Intraocular Pressure during Spaceflight and Risk of Glaucomatous Damage in Prolonged Microgravity

Intraocular Pressure during Spaceflight and Risk of Glaucomatous Damage in Prolonged Microgravity: Comparison

Please note this is a comparison between Version 2 by Jessie Wu and Version 1 by Mouayad Masalkhi.
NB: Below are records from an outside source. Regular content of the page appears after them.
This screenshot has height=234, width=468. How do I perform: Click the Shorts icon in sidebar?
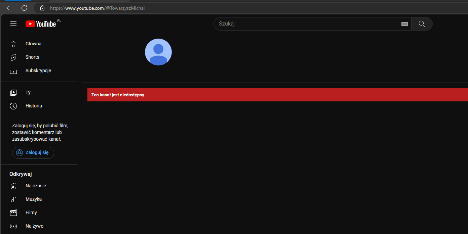click(x=13, y=57)
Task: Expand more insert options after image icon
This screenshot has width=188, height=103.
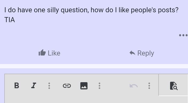Action: [x=99, y=86]
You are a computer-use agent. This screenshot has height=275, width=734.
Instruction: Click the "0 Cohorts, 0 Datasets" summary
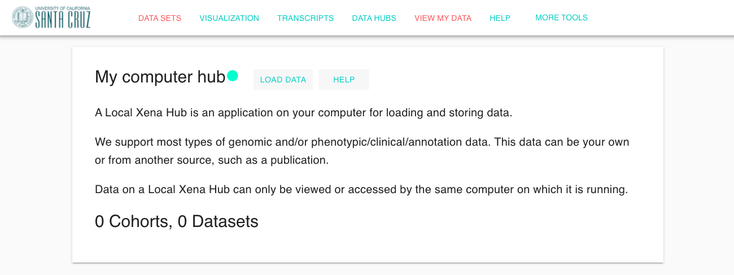click(x=177, y=221)
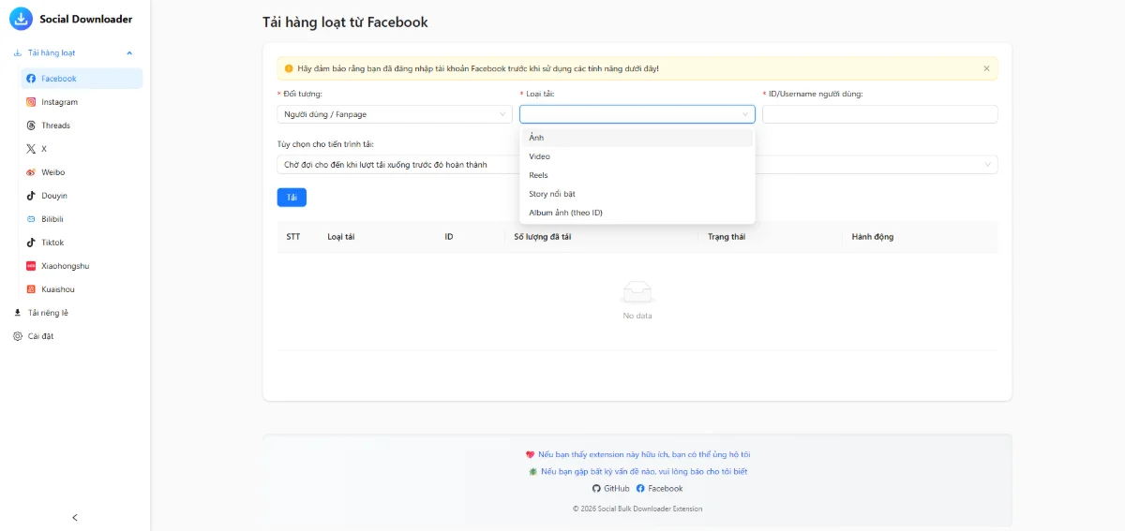Open the Weibo icon entry

[x=31, y=172]
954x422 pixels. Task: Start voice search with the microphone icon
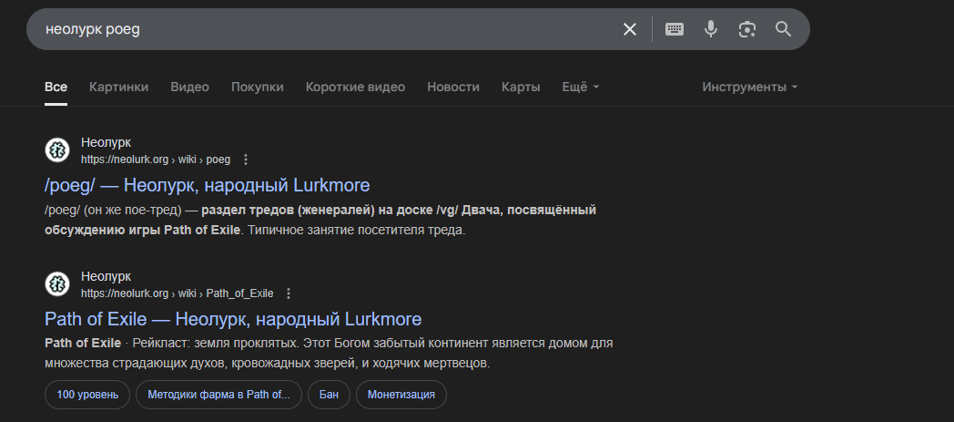coord(711,29)
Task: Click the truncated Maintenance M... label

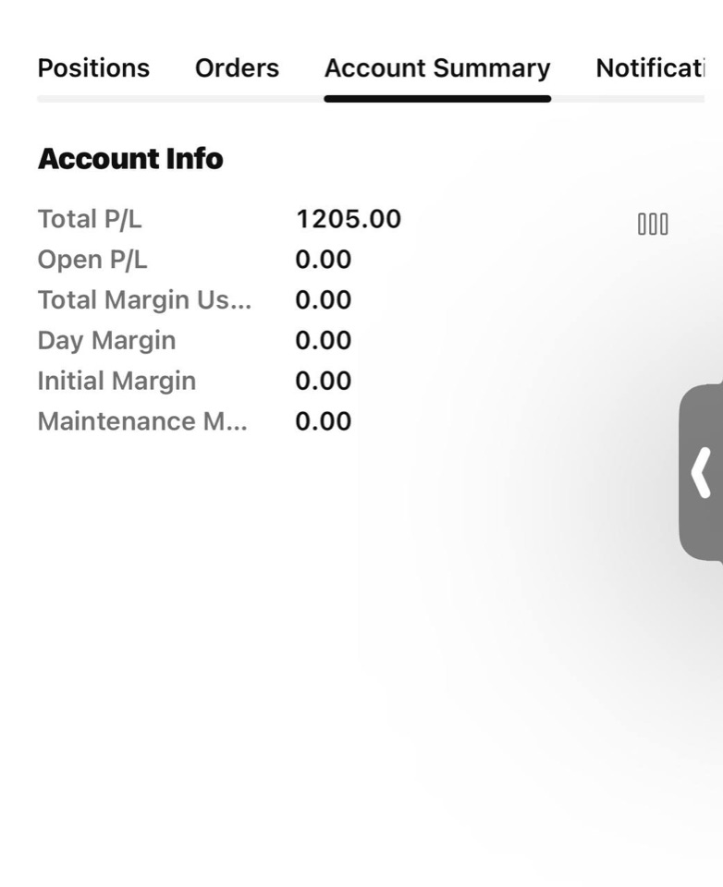Action: [x=142, y=421]
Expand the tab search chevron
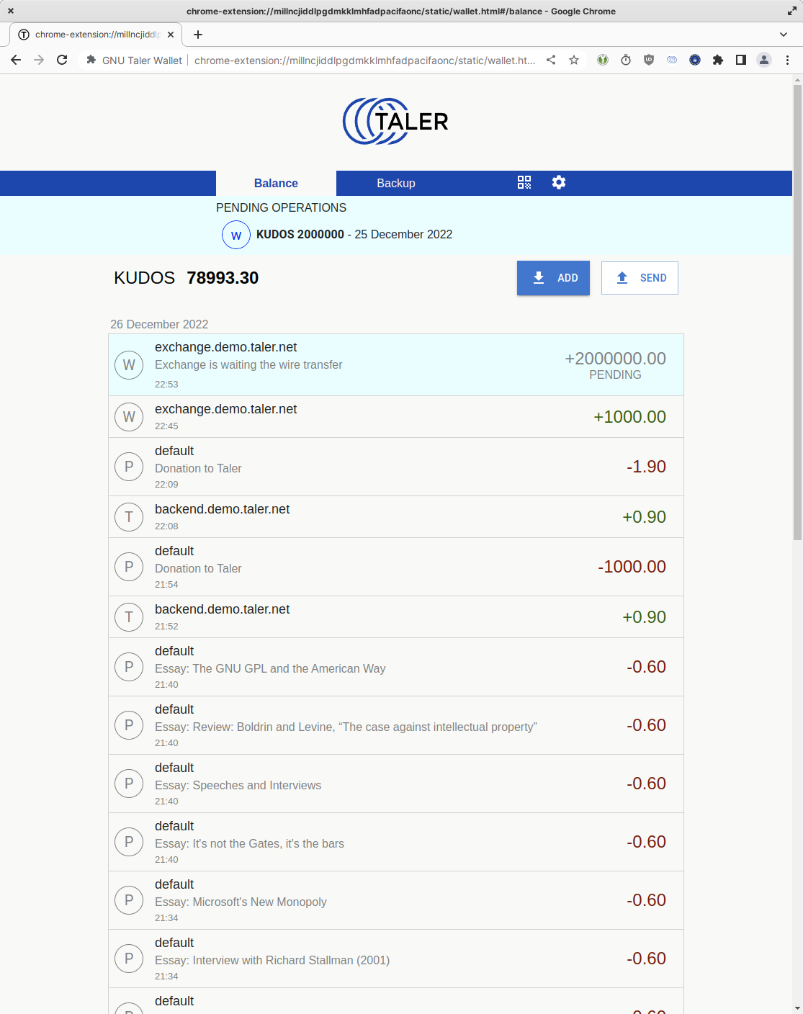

Microgravity introduces diverse pathological and various physiological changes to the human body, including intraocular pressure. Astronauts may develop a constellation of symptoms and signs including optic disc edema, choroidal folds, and a hyperopic shift from the flattening of the globe. These ocular findings have been collectively termed spaceflight-associated neuro-ocular syndrome (SANS). SANS is a condition that is unique to long-duration spaceflight. The precise pathogenesis of SANS remains ill-defined, but several hypotheses have been proposed that may be influenced by intraocular pressure. Countermeasures for SANS research also include techniques that impact intraocular pressure. In this article, we discuss intraocular pressure during spaceflight, the translaminar pressure gradient, SANS and potential SANS countermeasures, and the potential for glaucomatous damage during spaceflight.

intraocular pressure
glaucoma
microgravity
space medicine

Astronauts during space flight and microgravity face a range of physiological and pathological challenges that include variations in intraocular pressure (IOP). Prior research has documented an initial elevation in IOP during space travel and thus it is a theoretic risk factor for the development of or progression of glaucoma ^[1]. Glaucoma is a very common terrestrial ocular disease defined by a degeneration of retinal ganglion cells, structural optic nerve damage, and subsequent functional reduction in the visual field ^[2]. In addition, astronauts after long-duration spaceflight may develop optic disc edema, choroidal folds, and a hyperopic shift from the flattening of the globe. These findings have collectively been termed SANS. The precise etiology of SANS is not completely understood; however, several proposed hypotheses include orbital and cephalad fluid shifts during microgravity. These potential mechanisms have implications for the possible role of IOP in the pathogenesis of SANS. The objective of this article is to investigate the relationship among alterations in IOP during space travel, the significance of the trans-laminar pressure gradient, the risk for development of or progression of glaucoma, and potential countermeasures.

References

Mader, T.H.; Gibson, C.R.; Pass, A.F.; Kramer, L.A.; Lee, A.G.; Fogarty, J.; Tarver, W.J.; Dervay, J.P.; Hamilton, D.R.; Sargsyan, A.; et al. Optic Disc Edema, Globe Flattening, Choroidal Folds, and Hyperopic Shifts Observed in Astronauts after Long-Duration Space Flight. Ophthalmology 2011, 118, 2058–2069.
Almasieh, M.; Wilson, A.M.; Morquette, B.; Cueva Vargas, J.L.; Di Polo, A. The Molecular Basis of Retinal Ganglion Cell Death in Glaucoma. Prog. Retin. Eye Res. 2012, 31, 152–181.